_Seite_
# # #

Benjamin Ross ist mit Das Handbuch des jungen Giftmischers ein beeindruckendes Debut gelungen. Schonungslos zeichnet er anhand Grahams authentischer Geschichte eine scharfe Karikatur der britischen Gesellschaft. Fast schmerzlich überzeugend spielt Hugh 0'Conor den introvertierten, mal gefährlichen, mal kindlichen Charakter Grahams. Jede Hoffnung auf eine gute Wendung des Schicksals für den manischen Giftmixer wird durch winzige Signale der Kameraführung zunichte gemacht. So schimmert das blasse Jungengesicht blutleer und einsam aus der düsteren Kulisse. Mitleidlos fällt das Licht auf das fahle, glatzköpfige Gesicht der sterbenden Stiefmutter.

# # #

[Datensätze aus einer Datenquelle]
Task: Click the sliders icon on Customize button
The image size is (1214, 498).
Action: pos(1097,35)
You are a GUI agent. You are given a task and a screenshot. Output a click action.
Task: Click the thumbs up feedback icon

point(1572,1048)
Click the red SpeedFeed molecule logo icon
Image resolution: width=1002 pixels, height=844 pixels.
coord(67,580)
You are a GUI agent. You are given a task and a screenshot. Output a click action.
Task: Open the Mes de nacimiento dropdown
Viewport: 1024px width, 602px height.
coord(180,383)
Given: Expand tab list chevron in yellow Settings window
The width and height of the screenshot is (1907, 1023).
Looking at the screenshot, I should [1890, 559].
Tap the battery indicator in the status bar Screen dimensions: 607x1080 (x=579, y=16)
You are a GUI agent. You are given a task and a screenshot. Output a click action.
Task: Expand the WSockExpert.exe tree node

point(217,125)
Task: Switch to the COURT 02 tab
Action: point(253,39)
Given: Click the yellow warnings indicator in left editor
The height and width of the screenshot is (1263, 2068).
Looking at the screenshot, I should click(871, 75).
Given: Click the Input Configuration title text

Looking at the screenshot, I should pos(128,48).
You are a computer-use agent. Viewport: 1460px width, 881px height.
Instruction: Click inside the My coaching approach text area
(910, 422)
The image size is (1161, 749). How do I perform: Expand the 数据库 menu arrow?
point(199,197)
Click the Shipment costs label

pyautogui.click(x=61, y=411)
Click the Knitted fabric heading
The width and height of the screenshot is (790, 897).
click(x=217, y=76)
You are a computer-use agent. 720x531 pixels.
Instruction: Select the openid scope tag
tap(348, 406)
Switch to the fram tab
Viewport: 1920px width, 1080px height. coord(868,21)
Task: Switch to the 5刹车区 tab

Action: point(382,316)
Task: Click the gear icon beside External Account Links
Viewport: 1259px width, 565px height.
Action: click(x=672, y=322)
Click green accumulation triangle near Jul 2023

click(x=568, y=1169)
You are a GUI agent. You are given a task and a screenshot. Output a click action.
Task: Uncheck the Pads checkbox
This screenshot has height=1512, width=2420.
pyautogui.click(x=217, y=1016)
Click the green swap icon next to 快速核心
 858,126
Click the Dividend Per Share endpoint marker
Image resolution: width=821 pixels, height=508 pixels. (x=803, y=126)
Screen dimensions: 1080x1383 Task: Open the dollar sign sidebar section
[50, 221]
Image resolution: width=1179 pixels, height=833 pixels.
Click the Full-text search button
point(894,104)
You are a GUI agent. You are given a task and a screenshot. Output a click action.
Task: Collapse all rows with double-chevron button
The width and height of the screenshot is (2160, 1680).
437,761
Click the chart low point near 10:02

# # #

_Aufgaben_
(1) Wem ist laut der Filmkritik mit „Das Handbuch des jungen Giftmischers“ ein beeindruckendes Debüt gelungen?
(2) Gib den Abschnitt der Filmkritik von „Benjamin Ross ist“ bis einschließlich „der sterbenden Stiefmutter.“ wortgetreu wieder.

_Antworten_
(1) Benjamin Ross

(2)
Benjamin Ross ist mit Das Handbuch des jungen Giftmischers ein beeindruckendes Debut gelungen. Schonungslos zeichnet er anhand Grahams authentischer Geschichte eine scharfe Karikatur der britischen Gesellschaft. Fast schmerzlich überzeugend spielt Hugh 0'Conor den introvertierten, mal gefährlichen, mal kindlichen Charakter Grahams. Jede Hoffnung auf eine gute Wendung des Schicksals für den manischen Giftmixer wird durch winzige Signale der Kameraführung zunichte gemacht. So schimmert das blasse Jungengesicht blutleer und einsam aus der düsteren Kulisse. Mitleidlos fällt das Licht auf das fahle, glatzköpfige Gesicht der sterbenden Stiefmutter.